**EXERCISE AIM**
Retrieve every line of the data holding the word "screenshot".

**SOURCE INFORMATION**

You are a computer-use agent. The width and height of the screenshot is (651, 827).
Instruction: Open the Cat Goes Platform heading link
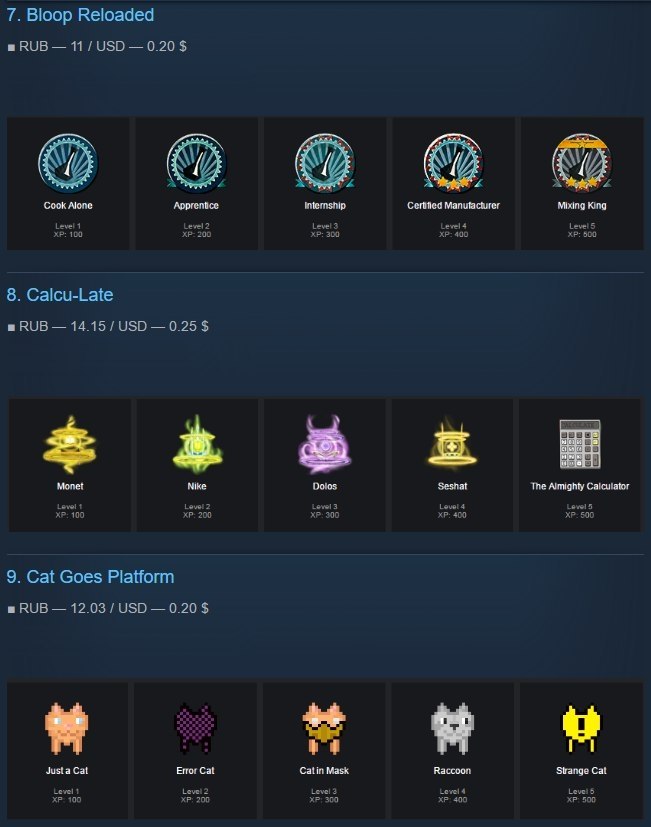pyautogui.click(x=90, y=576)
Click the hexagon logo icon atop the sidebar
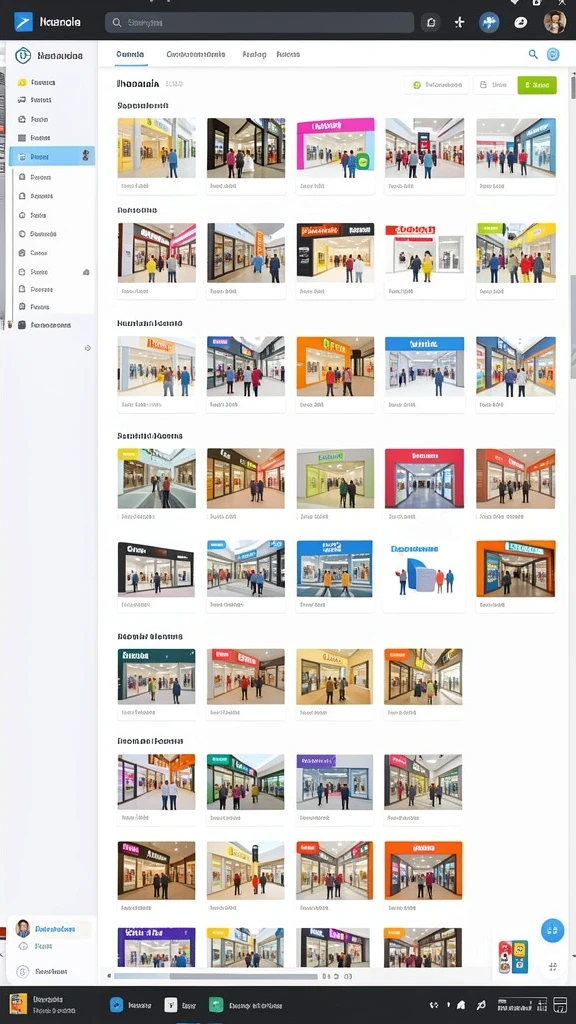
---
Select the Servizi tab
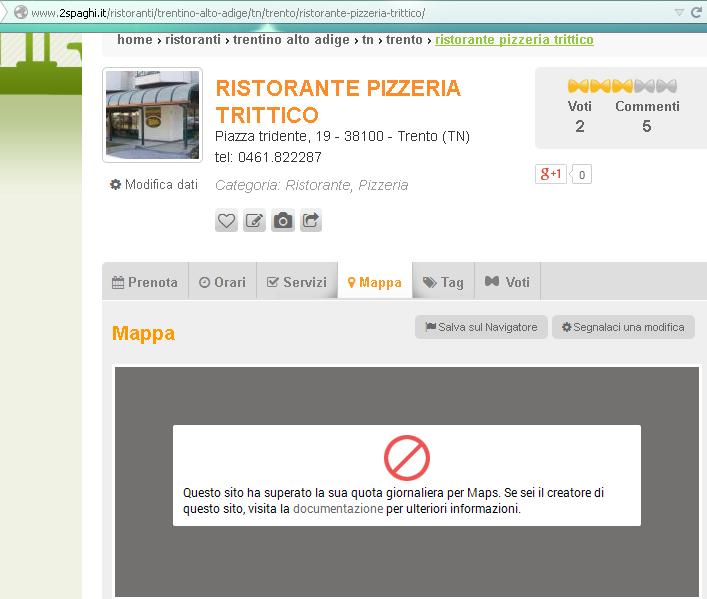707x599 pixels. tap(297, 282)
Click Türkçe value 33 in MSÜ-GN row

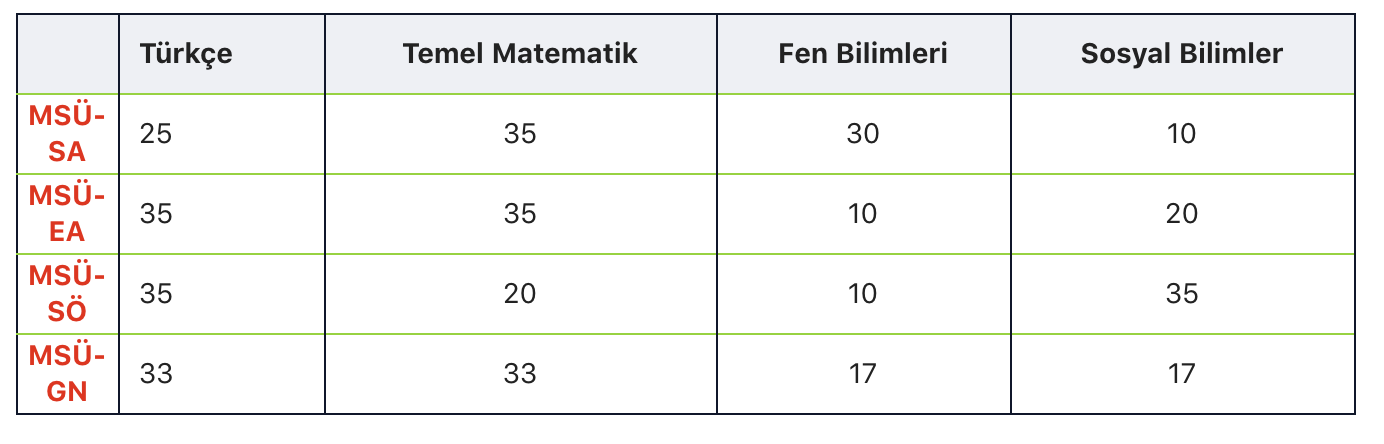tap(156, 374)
* * *
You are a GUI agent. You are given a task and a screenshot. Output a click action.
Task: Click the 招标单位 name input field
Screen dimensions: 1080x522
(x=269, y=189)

**TASK RESPONSE**
You are a computer-use agent. The width and height of the screenshot is (651, 827).
You are a GUI agent. You are given a task and a screenshot. Output a click action.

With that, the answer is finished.